Message Too Old, No Replies

Fast using PycURL UA? Not fetching robots.txt

         

jazzguy

12:23 am on Feb 22, 2003 (gmt 0)

10+ Year Member



Hi everybody. This is my first post to the forums here, although I've been visiting for a while.

I found an entry in my logs from "ws.lon4.fastsearch.net" with a user-agent string of "PycURL". It fetched one of my pages without fetching either robots.txt or "/". It appears to be a bot because it only grabbed the html page, not the images, linked styleheets or linked javascripts.
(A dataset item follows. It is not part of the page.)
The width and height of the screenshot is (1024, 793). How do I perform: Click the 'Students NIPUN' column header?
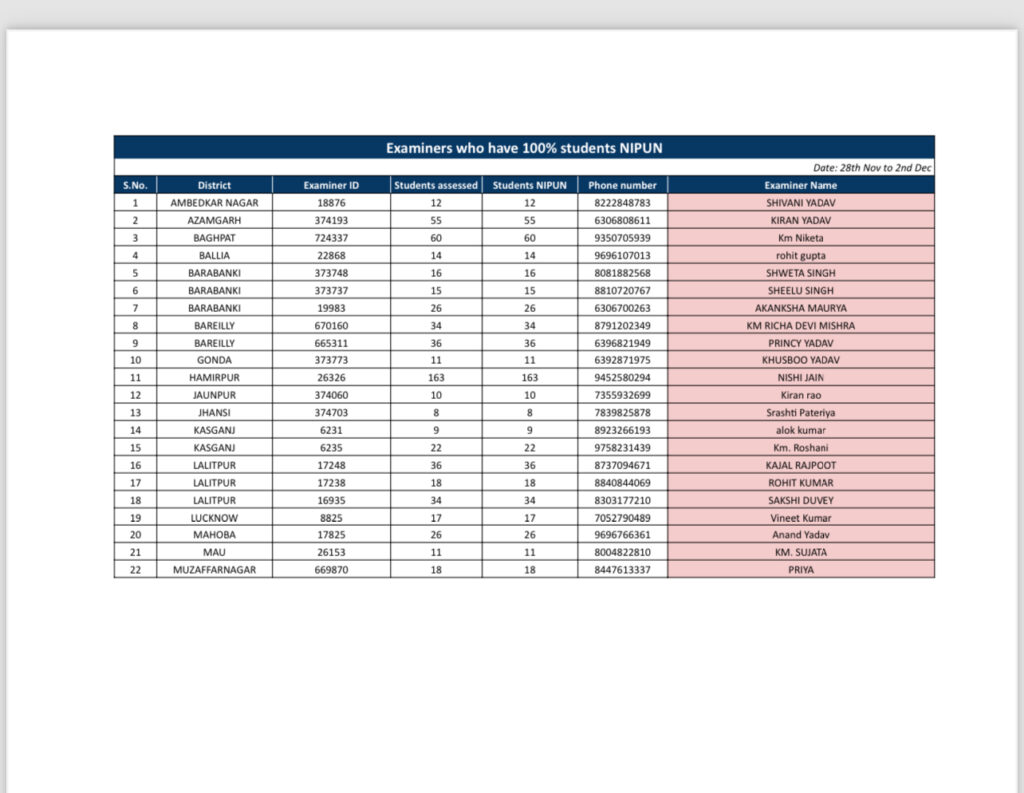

Does anybody know if Fast is using a new robot or why they aren't fetching robots.txt? From a Google search, I found that "PycURL is a Python interface to libcurl. PycURL can be used to fetch objects identified by a URL from a Python program, similar to the urllib Python module."

wilderness

2:46 am on Feb 22, 2003 (gmt 0)

WebmasterWorld Senior Member 10+ Year Member Top Contributors Of The Month



jazzguy,
Welcome to Webmaster World.
Thanks for the heads up :)

Fast offers a variety of custom services.
http: //www.fastsearch.net/products/

I had them denied at one time. Allowed them back in recently on a suggestion I read here [Quite an omission for me :) Not that I read anything here. That I allowed a bot on somebody's suggestion].
I don't recall seeing (at least in my logs) any UA other than "FAST-WebCrawler/3.6 (atw-crawler at fast dot no; [fast.no...]

I recall some brief reading on Python and it's compact programming methods. As a result we might expect to see more Python in the future.

Were it I in your shoes? I'd just watch for re-visits with some kind of regularity.
I've denied bots, UA's and IP ranges on a solitary probe/visit just because I didn't like what I found on either their webpage or the capabilities of the software they were using.

In the end it MUST be your choice as to the sensitivity of your data and what you desire it to be used for.
If that sensitivity encompasses unknown use and that is not your desire (be it plarisim, infringment or research which all use your bandwidth to retrieve your data,) than just do a SetEnv on the UA.
As long as you don't deny their regular bot that shouldn't create any problems for the normal Fast spidering and listings.

Don

JuniorHarris

7:10 pm on Feb 23, 2003 (gmt 0)

10+ Year Member



I'm like wilderness, I've blocked bots, UA's, and IP ranges simply because I did not like their activity. And sometimes I've done it just because I'm in a bad mood! Seriously, if I don't have any idea who/what a bot is about, and they do not provide any indication, then it is blocked.

If the bots don't provide any identification/indication of their intent, then I must assume it cannot be of value. After all, there really are only a handful of bots which can offer any value, and they [for the most part] clearly identify the bot and intent. Even the bandwidth consuming brand bots do this much.

If a bot cannot respect robots.txt, then that should be an indication on how it treats your content!~

jazzguy

8:04 pm on Feb 23, 2003 (gmt 0)

10+ Year Member



Thanks guys. I decided to go ahead and ban the UA "PycURL" yesterday. It seems like PycURL could be used for site ripping and I already ban "curl", "wget" and any other downloaders I find out about.

I agree that any legitimate bot should identify and provide information about itself and also fetch and respect robots.txt. If it had not come from fastsearch.net where the ATW crawler also comes from, I probably would have banned the IP (or IP range) too.

My policy is similar to what JuniorHarris said. If a bot's a mystery or it acts suspicious, it gets blocked until I discover something positive about it.